Reputation: 1574
I'm getting ready to use the built-in CSV printing facility of the spark dataframe (not pandas). I have an IndexedRowMatrix already built. As such there are sparse array columns in it. The conversion to dense array is performed by the x.vector.toArray() map call (below). I cannot seem to figure out, how to get the dense numpy array elements into individual columns of a Spark DataFrame. (I am not introducing pandas please.) How to get this RDD into 7 column dataframe, consisting of a string column and six integer columns? My code so far:
X = CoordinateMatrix(sc.parallelize(entries))
Xirm = X.toIndexedRowMatrix()
colnames = "username," + ','.join(str(cell) for cell in itemids.keys()) # Make CSV header line
# Might need this for speed: Arrow: https://bryancutler.github.io/createDataFrame/ See above conf=...
XX = Xirm.rows.map(lambda x: (lu[x.index], x.vector.toArray())) # ?
print(XX.take(2))
df = XX.toDF() #TypeError: Can not infer schema for type: <class 'numpy.ndarray'>
#df.write.csv(header=colnames, path=out_filename)
Here is the take(2) to see an example of the data:
[('kygiacomo', array([ 0., 1., 0., 0., 0., 0.])), ('namohysip', array([ 1., 0., 0., 0., 0., 0.]))]

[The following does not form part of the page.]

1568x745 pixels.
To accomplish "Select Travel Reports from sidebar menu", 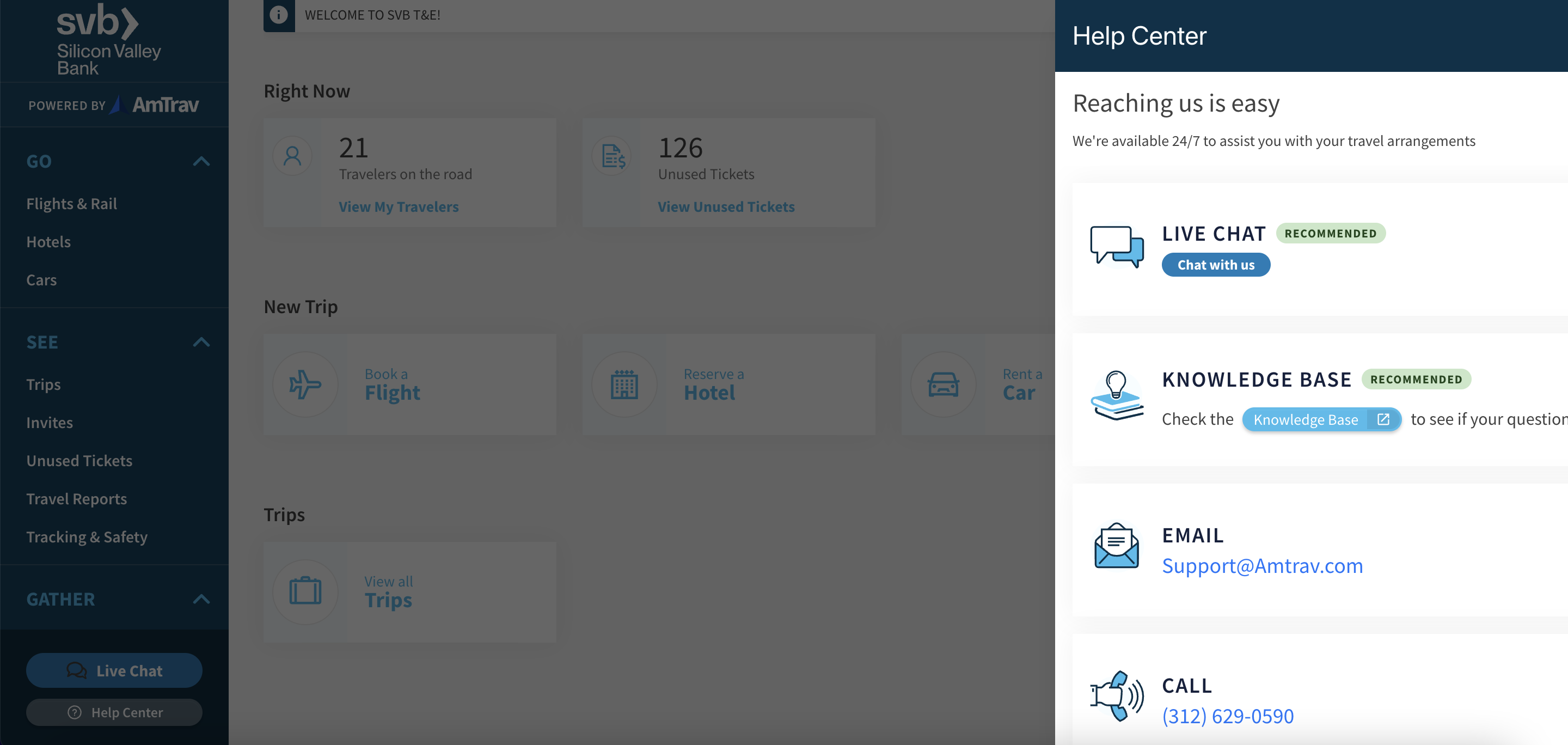I will [x=77, y=498].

See the problem is the RDD tuple has 2 columns, but I need 7 columns in a DataFrame. The number of columns is dynamically determined and I have the column names in the colnames variable but I don't know how to feed that in either. Again, the goal is to output a CSV file "equivalent" (many partial files is OK) by using spark's built-in CSV writing function of the DAtaFrame. (Spark 2.3.0 is resident.) The reals will be converted to ints ideally, and no quotes surrounding any data values. But the 2-to-7 column conversion is the really tough problem here at the moment. Thanks for tips.
Upvotes: 0
Views: 1417
Reputation: 11
A simple conversion to plain Python types and unpacking should do the trick:
Xirm.rows.map(lambda x: (lu[x.index], *x.vector.toArray().tolist()))
same as
Xirm.rows.map(lambda x: [lu[x.index]] + x.vector.toArray().tolist())
Upvotes: 1